Decoupling from your persistence (and presentation, fwiw) brings a lot of
benefits, not only faster tests. I'm sick of people saying "why introduce a
layer here if we'll never change the database?". The answer is simple: yes,
you will change the database, specially when testing where you want to plug an
in-memory store.

Again, I get that Rails gives us conventions so we don't keep bikeshedding,
but how often do we challenge these conventions?

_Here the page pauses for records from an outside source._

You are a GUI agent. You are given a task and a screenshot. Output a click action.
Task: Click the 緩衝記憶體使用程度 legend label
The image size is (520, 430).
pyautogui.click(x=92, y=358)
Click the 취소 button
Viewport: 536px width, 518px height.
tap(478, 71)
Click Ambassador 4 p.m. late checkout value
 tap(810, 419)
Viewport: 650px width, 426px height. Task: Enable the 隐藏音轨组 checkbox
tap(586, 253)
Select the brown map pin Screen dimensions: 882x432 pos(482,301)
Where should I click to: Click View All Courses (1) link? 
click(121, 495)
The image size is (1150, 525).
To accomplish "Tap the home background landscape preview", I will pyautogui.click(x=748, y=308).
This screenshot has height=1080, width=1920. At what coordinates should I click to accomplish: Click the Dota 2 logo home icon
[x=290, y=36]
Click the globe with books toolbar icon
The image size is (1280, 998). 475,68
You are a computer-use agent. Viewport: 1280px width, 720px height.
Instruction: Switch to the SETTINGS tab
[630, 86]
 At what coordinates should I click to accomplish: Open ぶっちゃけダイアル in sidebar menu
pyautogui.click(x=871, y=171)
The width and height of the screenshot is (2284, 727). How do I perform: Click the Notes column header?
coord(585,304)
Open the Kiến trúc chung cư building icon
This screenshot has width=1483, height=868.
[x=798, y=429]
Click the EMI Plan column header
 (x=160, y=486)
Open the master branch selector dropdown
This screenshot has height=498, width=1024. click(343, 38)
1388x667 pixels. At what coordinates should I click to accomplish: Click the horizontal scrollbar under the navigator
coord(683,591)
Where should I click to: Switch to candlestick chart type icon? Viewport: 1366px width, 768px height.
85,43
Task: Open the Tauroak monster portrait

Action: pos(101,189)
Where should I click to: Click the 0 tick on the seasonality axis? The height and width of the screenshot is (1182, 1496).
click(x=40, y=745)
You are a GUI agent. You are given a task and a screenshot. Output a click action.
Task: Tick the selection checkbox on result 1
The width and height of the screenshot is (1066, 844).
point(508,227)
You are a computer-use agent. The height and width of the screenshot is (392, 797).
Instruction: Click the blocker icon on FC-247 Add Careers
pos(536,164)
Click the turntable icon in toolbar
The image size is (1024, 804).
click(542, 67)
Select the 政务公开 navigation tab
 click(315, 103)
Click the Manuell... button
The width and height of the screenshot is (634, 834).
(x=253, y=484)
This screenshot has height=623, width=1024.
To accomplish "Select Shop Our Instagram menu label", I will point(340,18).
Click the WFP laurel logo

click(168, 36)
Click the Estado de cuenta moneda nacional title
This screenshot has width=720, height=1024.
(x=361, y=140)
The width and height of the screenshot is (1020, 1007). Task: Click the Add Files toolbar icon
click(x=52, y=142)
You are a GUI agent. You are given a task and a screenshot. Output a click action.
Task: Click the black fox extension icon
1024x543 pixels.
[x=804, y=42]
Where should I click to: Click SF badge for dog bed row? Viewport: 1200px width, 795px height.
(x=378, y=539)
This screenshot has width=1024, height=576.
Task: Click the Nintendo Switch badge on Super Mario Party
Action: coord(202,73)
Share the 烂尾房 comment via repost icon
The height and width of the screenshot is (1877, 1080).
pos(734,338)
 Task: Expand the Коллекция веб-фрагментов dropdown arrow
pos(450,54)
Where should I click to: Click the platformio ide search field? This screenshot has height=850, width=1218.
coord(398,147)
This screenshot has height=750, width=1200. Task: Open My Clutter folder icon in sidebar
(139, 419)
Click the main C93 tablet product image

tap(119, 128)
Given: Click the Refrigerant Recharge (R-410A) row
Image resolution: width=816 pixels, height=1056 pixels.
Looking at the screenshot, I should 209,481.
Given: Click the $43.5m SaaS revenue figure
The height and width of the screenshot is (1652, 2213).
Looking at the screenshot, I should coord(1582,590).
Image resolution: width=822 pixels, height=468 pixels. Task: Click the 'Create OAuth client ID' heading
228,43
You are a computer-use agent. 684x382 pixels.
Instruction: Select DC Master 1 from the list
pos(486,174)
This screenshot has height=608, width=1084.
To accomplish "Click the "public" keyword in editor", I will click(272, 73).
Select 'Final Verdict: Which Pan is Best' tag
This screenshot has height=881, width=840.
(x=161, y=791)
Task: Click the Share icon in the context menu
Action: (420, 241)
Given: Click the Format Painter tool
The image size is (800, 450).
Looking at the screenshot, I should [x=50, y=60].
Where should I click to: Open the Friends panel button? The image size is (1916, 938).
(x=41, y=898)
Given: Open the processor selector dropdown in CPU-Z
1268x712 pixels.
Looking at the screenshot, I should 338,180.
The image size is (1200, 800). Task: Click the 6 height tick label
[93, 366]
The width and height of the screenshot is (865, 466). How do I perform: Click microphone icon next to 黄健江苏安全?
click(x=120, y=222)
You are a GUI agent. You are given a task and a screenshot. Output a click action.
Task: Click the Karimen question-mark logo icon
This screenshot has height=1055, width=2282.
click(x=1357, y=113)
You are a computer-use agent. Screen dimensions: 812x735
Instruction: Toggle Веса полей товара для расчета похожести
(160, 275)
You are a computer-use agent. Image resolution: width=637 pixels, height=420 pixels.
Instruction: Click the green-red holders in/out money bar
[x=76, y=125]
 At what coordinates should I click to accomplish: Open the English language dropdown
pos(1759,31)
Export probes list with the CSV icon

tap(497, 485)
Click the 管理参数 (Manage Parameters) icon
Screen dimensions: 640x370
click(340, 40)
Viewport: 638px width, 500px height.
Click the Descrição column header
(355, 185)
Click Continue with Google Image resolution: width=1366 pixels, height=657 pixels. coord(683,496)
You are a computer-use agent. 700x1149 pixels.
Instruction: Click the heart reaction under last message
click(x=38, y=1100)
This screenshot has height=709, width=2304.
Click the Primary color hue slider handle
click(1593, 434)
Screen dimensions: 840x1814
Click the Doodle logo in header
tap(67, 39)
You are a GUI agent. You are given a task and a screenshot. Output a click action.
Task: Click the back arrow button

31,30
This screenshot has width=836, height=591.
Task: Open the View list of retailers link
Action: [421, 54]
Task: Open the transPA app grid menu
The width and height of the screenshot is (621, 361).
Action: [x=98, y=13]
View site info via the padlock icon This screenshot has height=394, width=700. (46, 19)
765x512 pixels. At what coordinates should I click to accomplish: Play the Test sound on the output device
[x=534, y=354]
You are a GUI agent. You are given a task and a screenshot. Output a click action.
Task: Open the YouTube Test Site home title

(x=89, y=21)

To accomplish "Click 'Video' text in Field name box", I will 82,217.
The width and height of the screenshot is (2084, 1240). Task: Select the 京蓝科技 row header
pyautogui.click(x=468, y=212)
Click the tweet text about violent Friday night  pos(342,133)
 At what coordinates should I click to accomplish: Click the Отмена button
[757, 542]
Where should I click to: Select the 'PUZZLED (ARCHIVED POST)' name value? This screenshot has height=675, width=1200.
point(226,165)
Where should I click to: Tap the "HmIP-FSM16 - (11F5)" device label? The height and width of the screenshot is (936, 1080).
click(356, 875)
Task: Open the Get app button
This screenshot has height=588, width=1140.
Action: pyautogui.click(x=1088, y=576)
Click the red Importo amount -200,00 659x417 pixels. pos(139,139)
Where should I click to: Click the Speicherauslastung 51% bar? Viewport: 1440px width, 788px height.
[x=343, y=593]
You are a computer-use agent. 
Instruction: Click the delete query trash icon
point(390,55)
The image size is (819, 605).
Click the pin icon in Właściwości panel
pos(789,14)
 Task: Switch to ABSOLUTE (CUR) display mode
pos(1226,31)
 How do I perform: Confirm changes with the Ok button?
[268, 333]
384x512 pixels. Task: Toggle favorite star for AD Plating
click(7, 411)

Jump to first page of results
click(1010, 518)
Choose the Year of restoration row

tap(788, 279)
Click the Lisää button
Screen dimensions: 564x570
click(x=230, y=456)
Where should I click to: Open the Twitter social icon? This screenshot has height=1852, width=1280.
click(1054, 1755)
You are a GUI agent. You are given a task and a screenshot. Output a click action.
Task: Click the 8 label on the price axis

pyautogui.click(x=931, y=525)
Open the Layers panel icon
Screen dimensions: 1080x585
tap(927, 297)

How often do we question
whether the problem we're solving fits the CRUD/MVC patterns?

------
grandalf
I think the biggest problem with testing in Rails is the strange ideology
about it.

Most of the Rails apps I've code reviewed have lots of tests of business logic
that are tightly coupled to ActiveRecord and are (as a result) very slow.

One way to improve upon this might be to move from a test-oriented approach to
a contracts approach where domain objects obey contracts.

It seems that this is the actual intuition behind the "declarative"
associations in ActiveRecord, yet so many tests simply test what has been
declared, as if it can't entirely be believed.... Does this model actually
have a working input validation? Does it have working associations? If this is
in doubt there are bigger problems.

Also, most apps use relational, hierarchical data (which is actually just a
graph), which we declare via AR associations... models contain a mix of logic
and data plumbing, and thus persistence layer concerns tremendously complicate
testing simple graph oriented intuitions about our data, which could also be
stated declaratively and enforced contractually instead of via the typical
"callback hell" approach. So we stub callbacks and mock adjacent graph nodes
and tell ourselves falsely that our "model" is well tested.

The complexity in testing most apps lies in setting up app state to test edge
cases in the algorithms. There have been lots of workarounds to try to skip
this or make it faster, but in the end the abstraction is the problem.

I want to be able to create simple data, such as a few hash literals, and test
the flow of data through the business logic (algorithms) of my code without
having to wait 60 seconds for the app to boot.

Ruby is not all that slow a language. I think a reasonable test suite for a
large app should run in under 2-3 seconds. But Rails apps end up testing
ActiveRecord, template rendering, and all sorts of other code that is already
well tested and should be assumed to work by the test suite, but generally
can't be because of the tight coupling mentioned above.

One other example: Templates are essentially functions that output HTML, but
since they have ill-defined input requirements, there is not a simple way to
throw valid input at them and verify correct output other than simulating the
entire server request/response, yet most programmer errors will be in the
implementation of the template, not in the boilerplate controller code. Yet
millions of hours of CPU time (and programmer time) are burned testing these
the hard way.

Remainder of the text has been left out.